----- Available data

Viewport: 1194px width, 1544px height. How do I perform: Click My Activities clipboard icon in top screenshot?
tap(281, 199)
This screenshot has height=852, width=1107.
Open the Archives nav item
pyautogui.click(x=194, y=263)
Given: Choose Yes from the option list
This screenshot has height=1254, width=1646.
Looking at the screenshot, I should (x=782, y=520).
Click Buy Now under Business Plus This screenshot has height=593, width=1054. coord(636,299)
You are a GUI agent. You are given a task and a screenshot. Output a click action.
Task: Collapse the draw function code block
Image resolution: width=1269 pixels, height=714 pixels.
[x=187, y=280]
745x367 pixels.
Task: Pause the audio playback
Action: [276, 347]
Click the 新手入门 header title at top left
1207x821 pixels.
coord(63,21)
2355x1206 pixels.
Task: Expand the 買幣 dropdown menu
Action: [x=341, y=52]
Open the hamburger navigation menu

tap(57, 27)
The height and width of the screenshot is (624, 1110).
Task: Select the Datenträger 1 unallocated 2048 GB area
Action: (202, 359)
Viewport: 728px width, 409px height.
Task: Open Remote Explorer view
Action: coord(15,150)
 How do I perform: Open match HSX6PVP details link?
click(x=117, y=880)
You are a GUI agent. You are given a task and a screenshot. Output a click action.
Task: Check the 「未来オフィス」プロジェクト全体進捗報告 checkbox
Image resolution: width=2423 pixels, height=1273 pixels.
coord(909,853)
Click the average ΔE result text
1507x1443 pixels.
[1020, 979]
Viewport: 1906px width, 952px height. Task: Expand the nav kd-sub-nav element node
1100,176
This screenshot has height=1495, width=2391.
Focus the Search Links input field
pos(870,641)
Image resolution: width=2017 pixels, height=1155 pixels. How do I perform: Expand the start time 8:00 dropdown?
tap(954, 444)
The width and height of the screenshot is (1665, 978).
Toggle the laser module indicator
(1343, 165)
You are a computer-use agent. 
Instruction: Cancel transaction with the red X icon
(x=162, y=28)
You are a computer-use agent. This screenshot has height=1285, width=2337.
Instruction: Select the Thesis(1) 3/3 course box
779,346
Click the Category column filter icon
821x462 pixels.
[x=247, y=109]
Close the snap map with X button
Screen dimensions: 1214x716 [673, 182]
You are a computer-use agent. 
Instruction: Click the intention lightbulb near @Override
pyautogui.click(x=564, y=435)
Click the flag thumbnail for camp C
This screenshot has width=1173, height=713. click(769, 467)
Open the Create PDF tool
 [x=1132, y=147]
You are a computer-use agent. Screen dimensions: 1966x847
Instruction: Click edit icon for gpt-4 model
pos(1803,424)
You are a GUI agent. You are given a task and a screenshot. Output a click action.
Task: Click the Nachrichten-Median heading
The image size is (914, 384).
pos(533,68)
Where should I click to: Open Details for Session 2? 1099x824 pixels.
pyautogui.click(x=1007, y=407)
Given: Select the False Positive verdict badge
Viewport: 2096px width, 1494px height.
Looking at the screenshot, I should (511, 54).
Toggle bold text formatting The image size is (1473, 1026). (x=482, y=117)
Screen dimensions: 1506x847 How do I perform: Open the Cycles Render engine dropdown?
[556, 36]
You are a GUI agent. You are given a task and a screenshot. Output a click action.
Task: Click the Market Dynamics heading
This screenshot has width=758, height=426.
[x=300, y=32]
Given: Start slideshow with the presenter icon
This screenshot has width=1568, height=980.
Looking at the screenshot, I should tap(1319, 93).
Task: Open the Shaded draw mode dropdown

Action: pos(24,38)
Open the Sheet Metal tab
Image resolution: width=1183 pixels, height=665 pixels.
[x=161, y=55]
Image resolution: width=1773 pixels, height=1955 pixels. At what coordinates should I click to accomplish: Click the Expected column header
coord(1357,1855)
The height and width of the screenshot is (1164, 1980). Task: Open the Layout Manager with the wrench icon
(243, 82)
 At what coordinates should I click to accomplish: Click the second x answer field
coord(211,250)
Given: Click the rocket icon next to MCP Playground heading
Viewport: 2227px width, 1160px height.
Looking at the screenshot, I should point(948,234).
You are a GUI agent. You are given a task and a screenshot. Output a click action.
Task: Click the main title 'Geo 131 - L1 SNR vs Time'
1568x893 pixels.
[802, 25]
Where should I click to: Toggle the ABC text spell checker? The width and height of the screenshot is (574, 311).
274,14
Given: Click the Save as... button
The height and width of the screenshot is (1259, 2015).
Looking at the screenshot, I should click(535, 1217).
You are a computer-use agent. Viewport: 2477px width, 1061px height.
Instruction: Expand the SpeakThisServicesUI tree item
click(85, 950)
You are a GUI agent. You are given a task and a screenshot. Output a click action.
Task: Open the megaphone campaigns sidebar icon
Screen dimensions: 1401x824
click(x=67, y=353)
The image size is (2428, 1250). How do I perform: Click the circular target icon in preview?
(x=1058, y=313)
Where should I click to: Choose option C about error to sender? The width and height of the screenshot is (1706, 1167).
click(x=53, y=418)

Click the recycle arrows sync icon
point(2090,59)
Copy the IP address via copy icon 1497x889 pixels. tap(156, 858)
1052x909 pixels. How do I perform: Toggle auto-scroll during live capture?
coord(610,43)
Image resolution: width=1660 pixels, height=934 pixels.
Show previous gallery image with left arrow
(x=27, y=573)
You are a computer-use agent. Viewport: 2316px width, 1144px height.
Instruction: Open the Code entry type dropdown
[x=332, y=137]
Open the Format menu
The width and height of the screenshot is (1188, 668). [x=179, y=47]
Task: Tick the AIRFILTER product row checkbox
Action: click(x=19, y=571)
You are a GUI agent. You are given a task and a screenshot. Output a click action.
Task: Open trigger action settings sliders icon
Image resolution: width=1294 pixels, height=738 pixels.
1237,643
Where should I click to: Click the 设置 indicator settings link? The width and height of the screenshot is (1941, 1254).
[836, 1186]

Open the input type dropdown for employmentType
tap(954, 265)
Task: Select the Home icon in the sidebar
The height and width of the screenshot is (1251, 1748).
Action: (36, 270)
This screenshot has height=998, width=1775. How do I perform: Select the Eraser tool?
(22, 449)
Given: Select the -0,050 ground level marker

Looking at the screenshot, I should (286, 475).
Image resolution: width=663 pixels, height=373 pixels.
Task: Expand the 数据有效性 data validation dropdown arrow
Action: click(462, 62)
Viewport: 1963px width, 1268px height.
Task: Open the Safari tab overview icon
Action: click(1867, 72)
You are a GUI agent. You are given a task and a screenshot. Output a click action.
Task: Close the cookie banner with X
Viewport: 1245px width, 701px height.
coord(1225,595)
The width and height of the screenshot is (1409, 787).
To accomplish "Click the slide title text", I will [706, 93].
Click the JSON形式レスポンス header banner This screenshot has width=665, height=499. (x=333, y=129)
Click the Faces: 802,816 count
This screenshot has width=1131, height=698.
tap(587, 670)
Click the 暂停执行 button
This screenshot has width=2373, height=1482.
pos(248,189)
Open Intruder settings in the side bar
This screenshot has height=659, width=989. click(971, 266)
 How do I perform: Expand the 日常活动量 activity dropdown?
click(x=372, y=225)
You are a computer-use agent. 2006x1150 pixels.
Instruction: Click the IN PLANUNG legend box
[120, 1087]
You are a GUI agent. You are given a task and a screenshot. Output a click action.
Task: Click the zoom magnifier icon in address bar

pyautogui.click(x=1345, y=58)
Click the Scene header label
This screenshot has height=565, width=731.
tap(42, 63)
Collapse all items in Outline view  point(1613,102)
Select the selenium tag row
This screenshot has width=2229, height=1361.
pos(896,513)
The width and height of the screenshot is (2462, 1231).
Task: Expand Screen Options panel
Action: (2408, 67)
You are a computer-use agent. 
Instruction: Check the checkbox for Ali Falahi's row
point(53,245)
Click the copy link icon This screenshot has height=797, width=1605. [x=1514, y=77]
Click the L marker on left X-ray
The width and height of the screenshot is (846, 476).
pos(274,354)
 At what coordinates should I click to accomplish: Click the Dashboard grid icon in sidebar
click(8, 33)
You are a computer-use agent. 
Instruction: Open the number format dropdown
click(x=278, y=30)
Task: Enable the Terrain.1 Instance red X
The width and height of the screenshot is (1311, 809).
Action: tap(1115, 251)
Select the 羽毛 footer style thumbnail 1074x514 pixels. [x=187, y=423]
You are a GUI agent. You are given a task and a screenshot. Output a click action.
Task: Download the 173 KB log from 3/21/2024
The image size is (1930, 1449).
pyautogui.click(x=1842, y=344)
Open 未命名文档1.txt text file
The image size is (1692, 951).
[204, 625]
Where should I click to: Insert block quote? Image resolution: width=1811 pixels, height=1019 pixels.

----------

== Your goal ==
When you reach the line holding "x answer field" in the records above, begin reproducing exactly, stop after the line holding "Image resolution: width=1660", and output nothing else.

== Written response ==
 At what coordinates should I click to accomplish: Click the second x answer field
coord(211,250)
Given: Click the rocket icon next to MCP Playground heading
Viewport: 2227px width, 1160px height.
Looking at the screenshot, I should point(948,234).
You are a GUI agent. You are given a task and a screenshot. Output a click action.
Task: Click the main title 'Geo 131 - L1 SNR vs Time'
1568x893 pixels.
[802, 25]
Where should I click to: Toggle the ABC text spell checker? The width and height of the screenshot is (574, 311).
274,14
Given: Click the Save as... button
The height and width of the screenshot is (1259, 2015).
Looking at the screenshot, I should click(535, 1217).
You are a computer-use agent. Viewport: 2477px width, 1061px height.
Instruction: Expand the SpeakThisServicesUI tree item
click(85, 950)
You are a GUI agent. You are given a task and a screenshot. Output a click action.
Task: Open the megaphone campaigns sidebar icon
Screen dimensions: 1401x824
click(x=67, y=353)
The image size is (2428, 1250). How do I perform: Click the circular target icon in preview?
(x=1058, y=313)
Where should I click to: Choose option C about error to sender? The width and height of the screenshot is (1706, 1167).
click(x=53, y=418)

Click the recycle arrows sync icon
point(2090,59)
Copy the IP address via copy icon 1497x889 pixels. tap(156, 858)
1052x909 pixels. How do I perform: Toggle auto-scroll during live capture?
coord(610,43)
Image resolution: width=1660 pixels, height=934 pixels.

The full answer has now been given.